No que tange ao Relatório de Impacto de Vizinhança (RIVI), deveria o mesmo ser realizado para instruir o pedido de aprovação da obra junto à SEHAB (Secretaria de Habitação), de acordo com o art. 1º do Decreto Municipal nº 34.713 de 30 de novembro de 1994, com a nova redação que lhe deu o Decreto nº 36. 613, de 6 de dezembro de 1996 (doc. 31).

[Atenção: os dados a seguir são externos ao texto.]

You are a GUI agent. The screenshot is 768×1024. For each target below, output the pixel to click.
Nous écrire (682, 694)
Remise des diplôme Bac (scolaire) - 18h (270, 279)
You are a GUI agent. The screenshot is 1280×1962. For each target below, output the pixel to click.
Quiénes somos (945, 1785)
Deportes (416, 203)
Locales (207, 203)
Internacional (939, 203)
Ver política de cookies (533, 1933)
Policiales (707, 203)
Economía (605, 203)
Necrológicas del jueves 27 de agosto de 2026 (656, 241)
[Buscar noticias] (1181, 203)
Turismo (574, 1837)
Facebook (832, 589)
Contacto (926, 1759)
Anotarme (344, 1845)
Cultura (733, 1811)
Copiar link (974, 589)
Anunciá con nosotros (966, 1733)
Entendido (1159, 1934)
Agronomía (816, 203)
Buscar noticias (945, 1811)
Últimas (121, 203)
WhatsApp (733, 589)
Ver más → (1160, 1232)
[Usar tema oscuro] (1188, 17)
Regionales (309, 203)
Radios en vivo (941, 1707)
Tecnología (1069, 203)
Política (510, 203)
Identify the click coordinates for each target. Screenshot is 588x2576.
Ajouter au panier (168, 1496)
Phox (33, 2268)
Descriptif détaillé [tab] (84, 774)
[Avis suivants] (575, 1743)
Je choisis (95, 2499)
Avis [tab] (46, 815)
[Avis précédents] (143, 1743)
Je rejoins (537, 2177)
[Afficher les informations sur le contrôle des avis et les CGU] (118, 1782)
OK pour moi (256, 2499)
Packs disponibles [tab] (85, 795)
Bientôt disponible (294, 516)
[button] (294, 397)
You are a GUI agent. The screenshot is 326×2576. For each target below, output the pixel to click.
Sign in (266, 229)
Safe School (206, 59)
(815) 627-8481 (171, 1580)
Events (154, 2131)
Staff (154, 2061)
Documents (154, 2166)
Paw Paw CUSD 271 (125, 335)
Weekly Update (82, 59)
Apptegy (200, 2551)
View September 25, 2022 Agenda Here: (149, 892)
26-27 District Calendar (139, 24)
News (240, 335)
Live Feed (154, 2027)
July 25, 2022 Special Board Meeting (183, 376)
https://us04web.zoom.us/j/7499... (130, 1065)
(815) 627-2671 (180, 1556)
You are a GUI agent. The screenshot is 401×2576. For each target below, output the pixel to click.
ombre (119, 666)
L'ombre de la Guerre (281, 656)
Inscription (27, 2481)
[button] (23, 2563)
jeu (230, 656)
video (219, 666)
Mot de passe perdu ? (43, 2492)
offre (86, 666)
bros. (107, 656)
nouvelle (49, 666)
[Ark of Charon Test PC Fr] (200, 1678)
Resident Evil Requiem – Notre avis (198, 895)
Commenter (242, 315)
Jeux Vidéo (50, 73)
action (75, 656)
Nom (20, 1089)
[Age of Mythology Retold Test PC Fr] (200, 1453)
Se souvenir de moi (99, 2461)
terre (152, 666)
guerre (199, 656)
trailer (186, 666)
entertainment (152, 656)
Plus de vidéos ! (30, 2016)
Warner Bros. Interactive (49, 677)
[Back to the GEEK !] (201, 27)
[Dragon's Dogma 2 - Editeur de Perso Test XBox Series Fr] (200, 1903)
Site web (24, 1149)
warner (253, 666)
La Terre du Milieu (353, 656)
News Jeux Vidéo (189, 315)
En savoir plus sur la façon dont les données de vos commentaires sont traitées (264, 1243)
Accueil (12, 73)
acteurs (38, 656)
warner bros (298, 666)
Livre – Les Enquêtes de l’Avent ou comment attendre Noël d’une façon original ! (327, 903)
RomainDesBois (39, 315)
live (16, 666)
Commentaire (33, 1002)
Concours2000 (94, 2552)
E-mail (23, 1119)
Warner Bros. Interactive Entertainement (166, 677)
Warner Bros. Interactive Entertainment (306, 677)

Não se pode deixar de asseverar que, assim como a Resolução Conama não tem o condão de esgotar taxativamente todas as hipóteses em que deve ser realizado o Estudo Prévio de Impacto Ambiental, o Decreto Municipal em apreço não possui caráter taxativo também. Além disso, o Decreto Municipal é pouco abrangente, porque considera apenas a volumetria das edificações, desconsiderando outros elementos como trânsito gerado, ruídos, áreas verdes etc, elementos esses que inequivocamente influem na maior ou menor degradação ambiental de determinado local. Por fim, deve-se mencionar que o Decreto "sub examine", mesmo no que tange à volumetria das edificações, é extremamente permissivo. De qualquer forma, diz o art. 1º, inciso III do Decreto Municipal em questão:

"art. 1º - São considerados como de significativo impacto ambiental ou de infra-estrutura urbana os projetos de iniciativa pública ou privada, referentes à implantação de obras de empreendimentos cujo uso e área de construção computável estejam enquadrados nos seguintes parâmetros:

III – Serviços/comércio – igual ou superior a 60.000 m2 (sessenta mil metros quadrados).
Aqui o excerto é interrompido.